"""

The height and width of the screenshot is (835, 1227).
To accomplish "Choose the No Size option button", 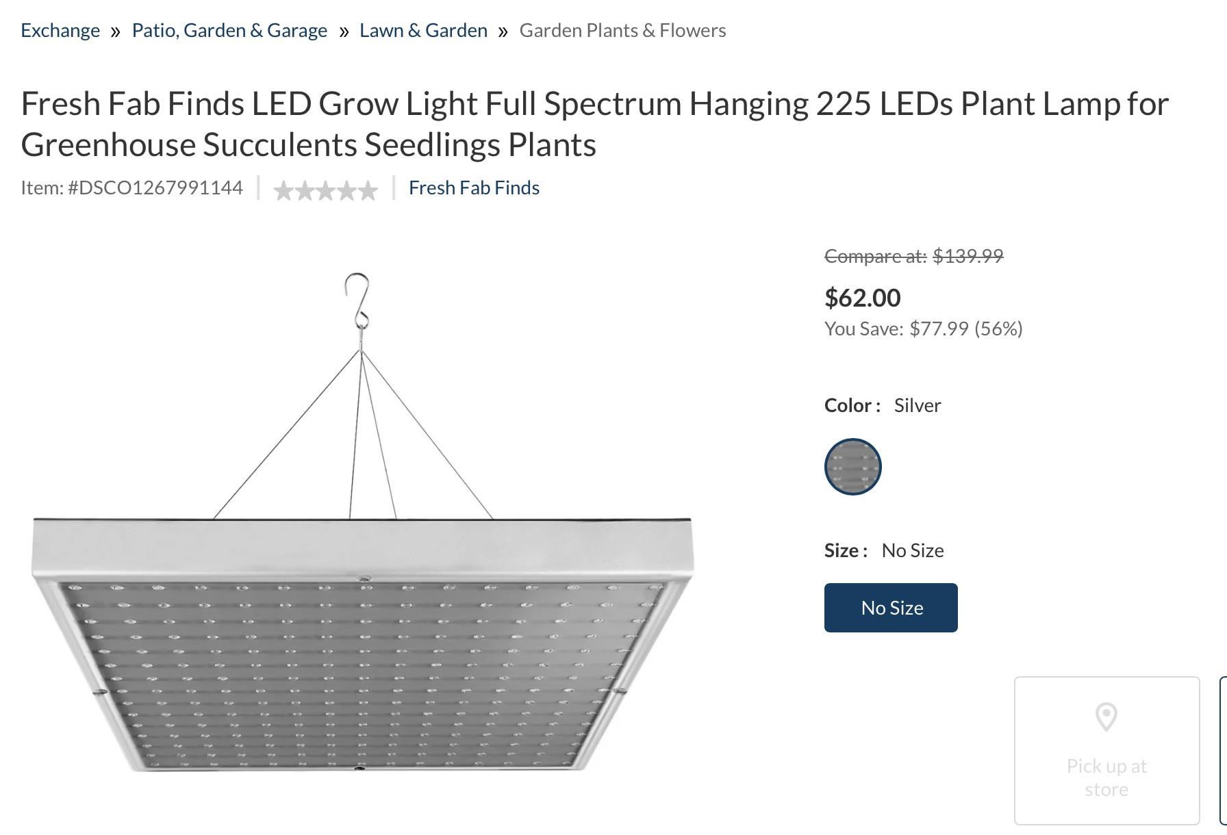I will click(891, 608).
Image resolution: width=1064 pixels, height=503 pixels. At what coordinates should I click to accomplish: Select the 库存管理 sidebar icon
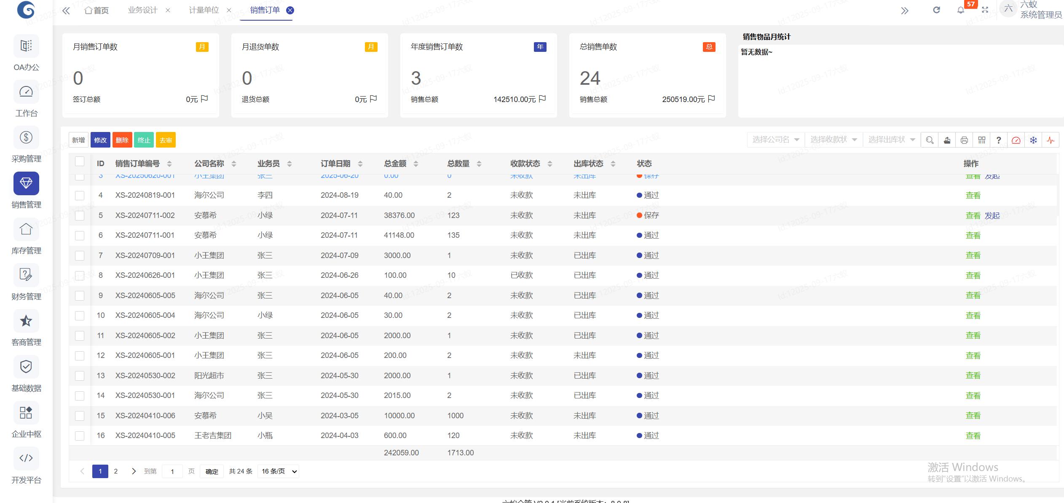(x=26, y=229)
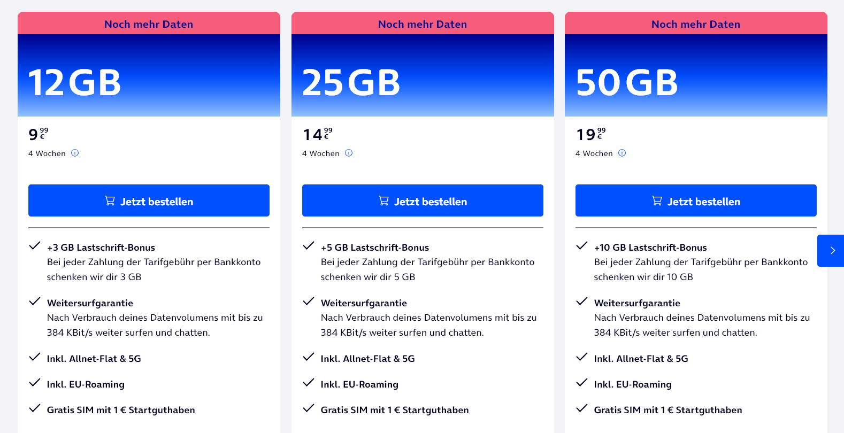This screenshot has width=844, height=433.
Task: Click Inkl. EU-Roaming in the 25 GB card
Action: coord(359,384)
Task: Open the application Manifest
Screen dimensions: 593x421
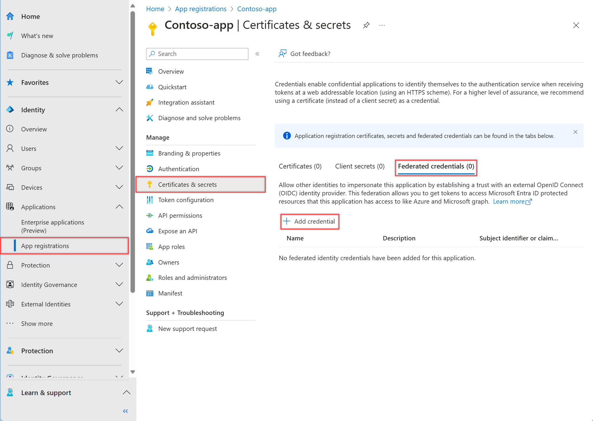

"""

Quote the stretch from the line containing "Image resolution: width=1064" through the end of the material, word for word. Leave the pictures out.

Image resolution: width=1064 pixels, height=503 pixels. At what coordinates should I click to accomplish: Select the 库存管理 sidebar icon
(x=26, y=229)
This screenshot has width=844, height=433.
Task: Click Inkl. EU-Roaming in the 25 GB card
Action: coord(359,384)
Task: Open the application Manifest
Screen dimensions: 593x421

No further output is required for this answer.